In June of 2020, 60 percent of surveyed adults deemed George Floyd’s death to be murder at the hands of police officer Derek Chauvin. As of last month, a little more than a third of Americans believe that.
That’s a stunning near-reversal of public opinion. How did that happen?
The answer to the practical question as to what role the accused Derek Chauvin had in Floyd’s death will ultimately be determined by the courts in his ongoing trial, as it should be. Unfortunately, that question is of far less societal importance than the larger question looming around George Floyd’s death. It is a question that is rarely ever asked, and for which there is no such codified structure for honest investigation and judgment outside of today’s kangaroo court of public opinion overseen by politicians, celebrities, and the media.
That question is: What role, if any, did racism play in George Floyd’s death?
It has been taken for granted since the first video of Floyd’s arrest emerged that George Floyd was a victim of racial injustice. It was, according to the president of Axios, Cliff Young, an “acute crisis” that brought “racial justice to the forefront.”
The notion that Floyd’s death was a “racial reckoning” advanced, seemingly without opposition in the summer of 2020, with few stopping to ask what evidence exists to support the narrative. Rather than asking that question, millions mindlessly submitted to the explanation of systemic racism that was offered by Black Lives Matter, a well-funded organization that openly employs racial grievance as a substitute for Marxist class warfare, and which was supported by radical leftist politicians, celebrities, media outlets, and American corporate giants, all of whom later became apologists for, and, in some cases, accomplices to, the legions of arsonists, thieves, and violent criminals taking part in last year’s unprecedentedly destructive riots.

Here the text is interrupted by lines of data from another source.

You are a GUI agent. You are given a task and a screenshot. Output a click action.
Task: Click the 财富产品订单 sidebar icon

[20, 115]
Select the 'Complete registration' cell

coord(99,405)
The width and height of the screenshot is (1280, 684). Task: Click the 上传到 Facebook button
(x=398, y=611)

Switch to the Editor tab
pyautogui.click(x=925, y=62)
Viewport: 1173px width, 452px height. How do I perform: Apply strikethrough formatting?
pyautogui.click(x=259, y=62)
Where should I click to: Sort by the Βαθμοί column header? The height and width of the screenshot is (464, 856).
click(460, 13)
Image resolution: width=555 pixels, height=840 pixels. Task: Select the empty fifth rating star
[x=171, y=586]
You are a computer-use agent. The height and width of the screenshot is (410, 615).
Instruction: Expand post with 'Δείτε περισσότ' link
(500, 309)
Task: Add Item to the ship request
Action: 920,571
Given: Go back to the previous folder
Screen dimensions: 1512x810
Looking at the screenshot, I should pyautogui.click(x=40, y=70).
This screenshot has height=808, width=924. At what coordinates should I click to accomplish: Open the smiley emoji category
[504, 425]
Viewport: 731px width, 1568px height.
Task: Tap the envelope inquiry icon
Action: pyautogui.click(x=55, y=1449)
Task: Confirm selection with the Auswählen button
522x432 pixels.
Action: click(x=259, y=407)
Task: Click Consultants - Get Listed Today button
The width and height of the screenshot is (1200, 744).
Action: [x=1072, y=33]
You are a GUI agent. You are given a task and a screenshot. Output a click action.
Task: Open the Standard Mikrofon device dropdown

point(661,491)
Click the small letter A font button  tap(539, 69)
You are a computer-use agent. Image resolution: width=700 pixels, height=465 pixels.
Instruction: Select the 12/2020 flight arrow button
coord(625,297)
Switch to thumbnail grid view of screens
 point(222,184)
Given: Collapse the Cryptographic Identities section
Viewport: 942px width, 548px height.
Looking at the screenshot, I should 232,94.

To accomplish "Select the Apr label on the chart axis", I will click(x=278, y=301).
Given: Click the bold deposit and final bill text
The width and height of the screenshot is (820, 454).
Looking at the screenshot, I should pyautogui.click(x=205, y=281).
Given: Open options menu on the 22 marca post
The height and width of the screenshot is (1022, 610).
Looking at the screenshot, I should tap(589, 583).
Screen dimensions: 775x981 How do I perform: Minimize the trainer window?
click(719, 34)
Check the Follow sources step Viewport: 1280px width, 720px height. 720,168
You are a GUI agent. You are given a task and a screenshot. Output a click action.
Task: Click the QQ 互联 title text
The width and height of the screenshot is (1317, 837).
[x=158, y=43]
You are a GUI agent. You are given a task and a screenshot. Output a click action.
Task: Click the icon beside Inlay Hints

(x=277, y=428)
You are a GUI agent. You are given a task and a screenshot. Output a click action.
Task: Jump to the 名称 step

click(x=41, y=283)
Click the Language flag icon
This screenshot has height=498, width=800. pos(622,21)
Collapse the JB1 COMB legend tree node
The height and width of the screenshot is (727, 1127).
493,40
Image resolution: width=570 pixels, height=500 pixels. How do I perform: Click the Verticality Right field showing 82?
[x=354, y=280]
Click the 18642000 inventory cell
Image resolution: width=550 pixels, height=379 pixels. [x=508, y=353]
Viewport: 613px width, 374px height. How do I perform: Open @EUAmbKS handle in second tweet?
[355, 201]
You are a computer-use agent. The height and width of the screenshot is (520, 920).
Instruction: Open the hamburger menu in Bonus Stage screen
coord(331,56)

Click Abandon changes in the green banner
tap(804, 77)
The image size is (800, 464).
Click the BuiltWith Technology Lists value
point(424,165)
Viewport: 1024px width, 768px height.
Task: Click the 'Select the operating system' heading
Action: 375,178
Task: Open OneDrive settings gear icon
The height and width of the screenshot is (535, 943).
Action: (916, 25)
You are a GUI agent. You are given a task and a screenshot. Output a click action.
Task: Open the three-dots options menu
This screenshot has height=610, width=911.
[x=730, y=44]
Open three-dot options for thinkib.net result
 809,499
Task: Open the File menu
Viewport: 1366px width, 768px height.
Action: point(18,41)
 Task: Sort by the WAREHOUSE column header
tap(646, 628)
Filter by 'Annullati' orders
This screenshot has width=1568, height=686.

It was easy for the aforementioned parties to stimulate Americans’ imaginations toward understanding Floyd’s death as a result of racism. The initial videos taken by onlookers captured only the final moments of the confrontation between Floyd and the arresting officers, but given that little was known about the events leading up to those moments and that myriad relevant facts hadn’t yet been reported, the public accepted the story that white racist cops had racially profiled George Floyd, and, without sufficient provocation, used an unconventional restraining tactic that strangled the life out of him as he begged for an opportunity to breathe.
That narrative is, and always has been, pure nonsense.
The four officers involved, not all of whom were white, only engaged Floyd in response to a reported crime, and not while proactively patrolling the community. Racial profiling had nothing at all to do with this encounter.
The neck restraint used to immobilize George Floyd was not, in fact, a peculiar means of torture devised by Derek Chauvin to choke the life out of a minority, but a legal method of restraining suspects which was sanctioned by the Minneapolis Police Department, and which was only made obsolete after Floyd’s death.